The Peter A. and Florence C. Friesen Memorial Scholarship Fund
Peter A. and Florence C. Friesen were missionaries serving in India under the Mennonite Board of Missions and Charities from 1923 to 1941. Peter had served two terms on the mission field prior to 1923. He and his first wife, Helena Hiebert Friesen were recruited by the MBMC from the Bruderthaler Church (Evangelical Mennonite Bretheren) in Mt. Lake, MN in 1909. Helena died in 1921 in Naini Tal where the Friesen children attended school.
Florence Cooprider of Hesston, KS, while a student at Goshen Academy, Goshen, IN was encouraged by Mary Burkhart, returned missionary from India, to consider attending medical school for the purpose of meeting the medical needs of Indian women who refused treatment from male doctors. She was the first woman in the Mennonite Church to attend medical school. She graduated from the University of Illinois Medical College in Chicago, IL, and did her internship at Women’s Medical in Philadelphia, PA.
In the fall of 1922, while Peter and his children were on furlough in the States, Florence was also back in the States for her first furlough. In the fall of that year Peter and Florence were married in Hesston, KS. In November of 1923, Peter and Florence with the children, except for the two oldest, returned to India. Peter worked as an evangelist and church planter and Florence as a medical doctor.
Florence was known by the Indian people, especially the women, as a very caring doctor friend. During her first term when yet single, she took a young beggar woman into her home. She taught the woman to do her house work and when she joined the Friesen family, she entrusted her two youngest children, Paul and Grace to the care of this woman. Florence saw in this woman the potential for being a nurse. While the Friesen family was on furlough 1931 – 1933, Florence had the woman, Dulaurin Bai, attend nursing school. Upon Friesen’s return, this “adopted Indian sister” served Florence until the Friesen’s retirement from the India mission field in 1941.
It wasn’t long after Florence started her medical work that she noticed a high incidence of Hansen’s disease, (leprosy). Peter and Florence launched a leprosy clinic which took a day and half of their time each week. For Florence’s program of treating leprosy patients, the British Government honored and attempted to award Florence the Kaiser-Hind award, which for unknown reasons, she declined to accept.

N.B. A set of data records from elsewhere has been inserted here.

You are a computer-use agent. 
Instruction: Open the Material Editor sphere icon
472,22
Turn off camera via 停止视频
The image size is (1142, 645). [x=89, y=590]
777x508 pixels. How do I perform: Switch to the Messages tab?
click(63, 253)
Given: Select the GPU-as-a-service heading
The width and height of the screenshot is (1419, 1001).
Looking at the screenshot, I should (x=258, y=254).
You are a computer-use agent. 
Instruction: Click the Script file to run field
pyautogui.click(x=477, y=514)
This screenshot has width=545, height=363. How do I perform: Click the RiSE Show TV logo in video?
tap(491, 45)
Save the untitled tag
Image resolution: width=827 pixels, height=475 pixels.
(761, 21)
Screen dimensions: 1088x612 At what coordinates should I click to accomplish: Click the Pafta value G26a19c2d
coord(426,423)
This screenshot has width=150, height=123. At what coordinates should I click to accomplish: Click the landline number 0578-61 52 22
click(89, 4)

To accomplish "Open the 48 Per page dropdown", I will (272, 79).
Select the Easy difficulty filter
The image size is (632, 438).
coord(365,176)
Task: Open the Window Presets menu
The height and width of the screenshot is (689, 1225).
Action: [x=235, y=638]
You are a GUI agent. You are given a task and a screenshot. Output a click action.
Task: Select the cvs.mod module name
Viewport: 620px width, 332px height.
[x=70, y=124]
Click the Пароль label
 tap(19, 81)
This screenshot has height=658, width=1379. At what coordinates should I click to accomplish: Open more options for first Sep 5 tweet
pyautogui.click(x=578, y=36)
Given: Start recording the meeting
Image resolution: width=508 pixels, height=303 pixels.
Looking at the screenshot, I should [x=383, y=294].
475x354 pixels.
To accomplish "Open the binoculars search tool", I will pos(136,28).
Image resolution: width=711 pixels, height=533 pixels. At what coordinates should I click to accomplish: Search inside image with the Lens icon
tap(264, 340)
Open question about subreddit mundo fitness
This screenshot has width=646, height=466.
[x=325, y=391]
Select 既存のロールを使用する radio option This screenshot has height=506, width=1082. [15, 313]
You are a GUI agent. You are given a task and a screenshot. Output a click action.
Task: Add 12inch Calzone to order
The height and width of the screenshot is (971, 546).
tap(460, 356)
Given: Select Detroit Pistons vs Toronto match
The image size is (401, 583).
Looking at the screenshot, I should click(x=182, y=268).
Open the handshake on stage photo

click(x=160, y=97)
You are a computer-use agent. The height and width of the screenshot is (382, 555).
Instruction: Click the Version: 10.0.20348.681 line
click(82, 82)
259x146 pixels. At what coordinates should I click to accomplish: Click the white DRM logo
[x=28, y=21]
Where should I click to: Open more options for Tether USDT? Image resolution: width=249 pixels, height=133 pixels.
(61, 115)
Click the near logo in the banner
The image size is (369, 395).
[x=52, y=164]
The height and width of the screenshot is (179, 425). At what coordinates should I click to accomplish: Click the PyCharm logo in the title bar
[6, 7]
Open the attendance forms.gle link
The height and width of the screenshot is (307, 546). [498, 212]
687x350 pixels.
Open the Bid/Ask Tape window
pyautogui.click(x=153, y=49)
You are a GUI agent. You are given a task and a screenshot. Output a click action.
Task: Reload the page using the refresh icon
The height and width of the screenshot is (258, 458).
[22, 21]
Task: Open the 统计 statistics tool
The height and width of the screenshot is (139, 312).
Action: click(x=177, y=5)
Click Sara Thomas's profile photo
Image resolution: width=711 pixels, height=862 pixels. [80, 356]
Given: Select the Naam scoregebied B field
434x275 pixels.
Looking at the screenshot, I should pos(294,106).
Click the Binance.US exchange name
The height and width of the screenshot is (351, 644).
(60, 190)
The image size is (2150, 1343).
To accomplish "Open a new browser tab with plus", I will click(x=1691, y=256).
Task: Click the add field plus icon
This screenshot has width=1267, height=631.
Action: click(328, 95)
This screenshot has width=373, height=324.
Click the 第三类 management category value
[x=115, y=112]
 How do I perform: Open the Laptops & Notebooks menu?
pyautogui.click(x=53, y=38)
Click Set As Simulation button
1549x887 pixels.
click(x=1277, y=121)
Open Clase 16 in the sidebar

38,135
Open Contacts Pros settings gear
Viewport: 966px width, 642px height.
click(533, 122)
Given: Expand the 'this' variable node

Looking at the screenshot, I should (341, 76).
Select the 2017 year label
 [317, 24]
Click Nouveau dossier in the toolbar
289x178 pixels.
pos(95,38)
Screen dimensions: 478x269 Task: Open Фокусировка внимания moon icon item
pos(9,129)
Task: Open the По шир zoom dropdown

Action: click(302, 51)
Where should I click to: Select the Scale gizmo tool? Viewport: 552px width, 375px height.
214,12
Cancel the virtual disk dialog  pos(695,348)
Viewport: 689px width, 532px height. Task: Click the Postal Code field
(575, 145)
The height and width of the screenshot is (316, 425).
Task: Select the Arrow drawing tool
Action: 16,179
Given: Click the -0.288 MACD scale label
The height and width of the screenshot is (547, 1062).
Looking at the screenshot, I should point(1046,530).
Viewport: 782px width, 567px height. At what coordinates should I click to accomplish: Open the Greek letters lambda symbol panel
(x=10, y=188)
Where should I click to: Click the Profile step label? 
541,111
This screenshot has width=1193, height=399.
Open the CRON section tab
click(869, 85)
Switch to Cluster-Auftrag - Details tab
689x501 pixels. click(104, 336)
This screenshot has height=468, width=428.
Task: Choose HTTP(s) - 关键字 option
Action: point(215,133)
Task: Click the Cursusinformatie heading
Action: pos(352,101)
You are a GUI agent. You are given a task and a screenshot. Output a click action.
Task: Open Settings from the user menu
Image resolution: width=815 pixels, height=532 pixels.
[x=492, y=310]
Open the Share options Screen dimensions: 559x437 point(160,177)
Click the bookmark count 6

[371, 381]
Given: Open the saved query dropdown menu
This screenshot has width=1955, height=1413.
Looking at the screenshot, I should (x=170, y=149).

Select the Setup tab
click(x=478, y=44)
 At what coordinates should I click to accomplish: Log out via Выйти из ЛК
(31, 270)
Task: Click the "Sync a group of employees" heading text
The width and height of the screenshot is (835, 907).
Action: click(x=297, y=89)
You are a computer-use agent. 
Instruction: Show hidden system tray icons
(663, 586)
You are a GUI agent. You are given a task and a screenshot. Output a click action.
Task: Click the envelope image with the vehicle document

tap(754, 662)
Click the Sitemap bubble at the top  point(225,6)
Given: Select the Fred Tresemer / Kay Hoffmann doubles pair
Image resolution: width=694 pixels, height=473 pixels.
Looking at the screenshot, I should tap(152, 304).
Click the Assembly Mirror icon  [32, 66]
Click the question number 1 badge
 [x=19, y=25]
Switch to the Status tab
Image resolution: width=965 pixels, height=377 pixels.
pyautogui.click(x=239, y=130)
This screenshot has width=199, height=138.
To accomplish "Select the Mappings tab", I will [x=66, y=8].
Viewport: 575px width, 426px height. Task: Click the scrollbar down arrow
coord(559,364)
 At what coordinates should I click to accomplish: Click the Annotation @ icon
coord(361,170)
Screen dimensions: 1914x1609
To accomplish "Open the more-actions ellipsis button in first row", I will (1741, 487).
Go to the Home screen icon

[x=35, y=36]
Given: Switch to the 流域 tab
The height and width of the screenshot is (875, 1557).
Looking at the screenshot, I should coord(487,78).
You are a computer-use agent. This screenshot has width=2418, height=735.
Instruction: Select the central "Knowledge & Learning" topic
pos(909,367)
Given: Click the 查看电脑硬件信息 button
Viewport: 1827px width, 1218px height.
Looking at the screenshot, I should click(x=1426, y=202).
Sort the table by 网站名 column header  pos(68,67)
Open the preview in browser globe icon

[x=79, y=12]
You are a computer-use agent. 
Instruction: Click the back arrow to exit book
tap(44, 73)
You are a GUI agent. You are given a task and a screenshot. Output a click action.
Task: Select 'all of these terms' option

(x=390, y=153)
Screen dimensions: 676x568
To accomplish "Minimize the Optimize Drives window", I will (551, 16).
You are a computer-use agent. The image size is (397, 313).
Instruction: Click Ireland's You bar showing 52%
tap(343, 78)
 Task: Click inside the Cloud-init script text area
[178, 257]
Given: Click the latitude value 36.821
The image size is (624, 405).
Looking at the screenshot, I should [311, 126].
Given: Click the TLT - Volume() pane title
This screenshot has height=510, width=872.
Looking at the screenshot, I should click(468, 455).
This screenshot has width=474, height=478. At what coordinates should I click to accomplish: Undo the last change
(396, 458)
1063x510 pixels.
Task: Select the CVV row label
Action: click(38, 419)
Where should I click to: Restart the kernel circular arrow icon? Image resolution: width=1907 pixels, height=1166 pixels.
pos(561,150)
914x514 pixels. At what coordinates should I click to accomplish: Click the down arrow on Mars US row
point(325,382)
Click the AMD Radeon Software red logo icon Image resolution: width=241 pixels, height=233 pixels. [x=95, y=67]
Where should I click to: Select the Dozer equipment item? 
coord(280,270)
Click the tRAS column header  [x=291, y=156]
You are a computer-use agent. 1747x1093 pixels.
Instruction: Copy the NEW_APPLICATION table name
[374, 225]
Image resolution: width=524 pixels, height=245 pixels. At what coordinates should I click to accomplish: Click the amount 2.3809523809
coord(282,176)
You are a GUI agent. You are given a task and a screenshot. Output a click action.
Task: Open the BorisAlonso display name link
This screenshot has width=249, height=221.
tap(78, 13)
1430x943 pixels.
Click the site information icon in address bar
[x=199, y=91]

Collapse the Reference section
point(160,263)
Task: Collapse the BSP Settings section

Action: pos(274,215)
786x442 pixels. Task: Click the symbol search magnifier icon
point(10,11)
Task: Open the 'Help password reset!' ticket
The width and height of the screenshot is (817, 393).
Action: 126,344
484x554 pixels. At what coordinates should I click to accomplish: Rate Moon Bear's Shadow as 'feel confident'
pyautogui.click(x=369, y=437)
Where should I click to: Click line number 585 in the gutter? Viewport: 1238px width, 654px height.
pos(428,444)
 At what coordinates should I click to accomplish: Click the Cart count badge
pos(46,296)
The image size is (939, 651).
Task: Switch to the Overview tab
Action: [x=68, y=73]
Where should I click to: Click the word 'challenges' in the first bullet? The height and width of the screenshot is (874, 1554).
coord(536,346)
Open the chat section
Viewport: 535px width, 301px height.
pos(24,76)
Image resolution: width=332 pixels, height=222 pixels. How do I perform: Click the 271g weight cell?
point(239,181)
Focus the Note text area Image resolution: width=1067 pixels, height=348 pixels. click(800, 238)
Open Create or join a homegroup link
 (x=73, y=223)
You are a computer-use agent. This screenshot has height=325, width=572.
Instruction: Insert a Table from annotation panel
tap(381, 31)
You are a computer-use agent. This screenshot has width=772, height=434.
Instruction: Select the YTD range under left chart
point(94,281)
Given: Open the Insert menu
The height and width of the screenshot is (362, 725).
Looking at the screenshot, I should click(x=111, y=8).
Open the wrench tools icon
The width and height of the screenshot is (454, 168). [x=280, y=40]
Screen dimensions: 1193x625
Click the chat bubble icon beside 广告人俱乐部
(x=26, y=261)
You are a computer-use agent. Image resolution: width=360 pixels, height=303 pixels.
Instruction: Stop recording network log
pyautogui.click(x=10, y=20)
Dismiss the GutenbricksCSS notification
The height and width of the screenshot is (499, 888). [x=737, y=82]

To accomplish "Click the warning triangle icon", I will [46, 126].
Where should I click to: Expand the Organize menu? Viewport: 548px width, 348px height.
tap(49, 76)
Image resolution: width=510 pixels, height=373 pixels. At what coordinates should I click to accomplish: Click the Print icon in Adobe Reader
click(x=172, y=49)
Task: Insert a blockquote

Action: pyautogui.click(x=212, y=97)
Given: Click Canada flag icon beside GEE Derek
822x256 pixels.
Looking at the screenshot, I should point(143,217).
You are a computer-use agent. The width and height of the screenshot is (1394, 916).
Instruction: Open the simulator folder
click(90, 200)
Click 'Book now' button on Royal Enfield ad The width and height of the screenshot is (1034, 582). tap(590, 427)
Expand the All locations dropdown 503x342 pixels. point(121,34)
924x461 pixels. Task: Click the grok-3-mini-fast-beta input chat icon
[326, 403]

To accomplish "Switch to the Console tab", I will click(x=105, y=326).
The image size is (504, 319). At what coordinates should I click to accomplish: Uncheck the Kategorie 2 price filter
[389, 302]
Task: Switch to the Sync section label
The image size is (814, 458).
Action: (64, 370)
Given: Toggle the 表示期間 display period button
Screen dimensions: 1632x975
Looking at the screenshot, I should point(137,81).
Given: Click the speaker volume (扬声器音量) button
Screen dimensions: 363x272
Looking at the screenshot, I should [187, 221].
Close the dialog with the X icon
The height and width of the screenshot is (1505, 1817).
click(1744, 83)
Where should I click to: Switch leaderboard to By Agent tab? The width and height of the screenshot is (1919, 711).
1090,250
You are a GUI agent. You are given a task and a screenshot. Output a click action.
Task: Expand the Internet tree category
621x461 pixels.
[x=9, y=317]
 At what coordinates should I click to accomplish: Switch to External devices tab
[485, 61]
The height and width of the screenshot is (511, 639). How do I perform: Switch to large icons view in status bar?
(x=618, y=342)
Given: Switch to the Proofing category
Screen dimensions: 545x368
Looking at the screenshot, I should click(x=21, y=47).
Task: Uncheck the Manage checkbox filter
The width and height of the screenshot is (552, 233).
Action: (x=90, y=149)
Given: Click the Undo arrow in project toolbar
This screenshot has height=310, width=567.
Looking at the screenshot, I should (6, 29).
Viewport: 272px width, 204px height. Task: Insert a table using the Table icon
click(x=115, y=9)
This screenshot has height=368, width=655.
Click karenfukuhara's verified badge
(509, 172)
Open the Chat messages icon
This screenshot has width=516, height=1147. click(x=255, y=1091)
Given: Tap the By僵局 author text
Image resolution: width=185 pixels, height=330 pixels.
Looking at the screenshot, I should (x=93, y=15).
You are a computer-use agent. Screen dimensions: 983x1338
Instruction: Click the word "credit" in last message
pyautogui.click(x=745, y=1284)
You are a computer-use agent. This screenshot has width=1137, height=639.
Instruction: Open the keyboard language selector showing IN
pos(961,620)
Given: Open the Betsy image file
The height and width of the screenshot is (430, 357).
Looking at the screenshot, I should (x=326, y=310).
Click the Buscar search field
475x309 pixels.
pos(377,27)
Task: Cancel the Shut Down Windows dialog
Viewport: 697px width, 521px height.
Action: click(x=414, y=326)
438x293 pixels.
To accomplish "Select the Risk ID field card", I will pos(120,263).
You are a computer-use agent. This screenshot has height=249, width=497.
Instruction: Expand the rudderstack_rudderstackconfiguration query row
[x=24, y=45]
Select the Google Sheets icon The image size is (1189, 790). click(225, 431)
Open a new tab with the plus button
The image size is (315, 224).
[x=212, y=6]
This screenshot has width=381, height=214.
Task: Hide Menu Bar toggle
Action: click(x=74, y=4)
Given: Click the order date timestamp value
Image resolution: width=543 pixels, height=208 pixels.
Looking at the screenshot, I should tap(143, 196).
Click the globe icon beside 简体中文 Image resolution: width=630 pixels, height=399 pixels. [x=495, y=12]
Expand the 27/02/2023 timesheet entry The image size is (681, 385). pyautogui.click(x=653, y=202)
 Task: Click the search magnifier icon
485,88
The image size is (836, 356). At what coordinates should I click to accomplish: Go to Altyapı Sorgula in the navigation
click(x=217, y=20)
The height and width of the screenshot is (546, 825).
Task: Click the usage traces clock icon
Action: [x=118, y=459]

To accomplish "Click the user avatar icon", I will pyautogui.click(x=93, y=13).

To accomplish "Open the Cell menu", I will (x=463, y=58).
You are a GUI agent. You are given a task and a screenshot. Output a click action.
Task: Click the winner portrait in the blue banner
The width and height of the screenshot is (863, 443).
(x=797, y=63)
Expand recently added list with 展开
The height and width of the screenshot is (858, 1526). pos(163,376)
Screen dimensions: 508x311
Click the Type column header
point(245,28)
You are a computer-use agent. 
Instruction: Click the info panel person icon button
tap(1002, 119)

When a young ophthalmologist from Nebraska spent a week doing cataract surgery at Florence’s hospital, Dr. Foote encouraged her to learn to do cataract surgery. She took a brief course in the eastern part of India. Upon returning home, she had villagers bring in the eyes of goats they butchered on which she practiced removing the lens. During her last fourteen years on the mission field she removed many cataracts.
When the Friesens retired from the India mission field, for a short time they lived in Greensburg, KS. World War II was being fought and rationing of gasoline created a hardship for rural and small town folk in western Kansas seeking medical attention. Florence was encouraged by local people to renew her license for practicing medicine. The Friesen home became not only a clinic but also a maternity ward. Florence delivered some sixty babies in their home, at times having two and three mothers and their babies to take care of simultaneously.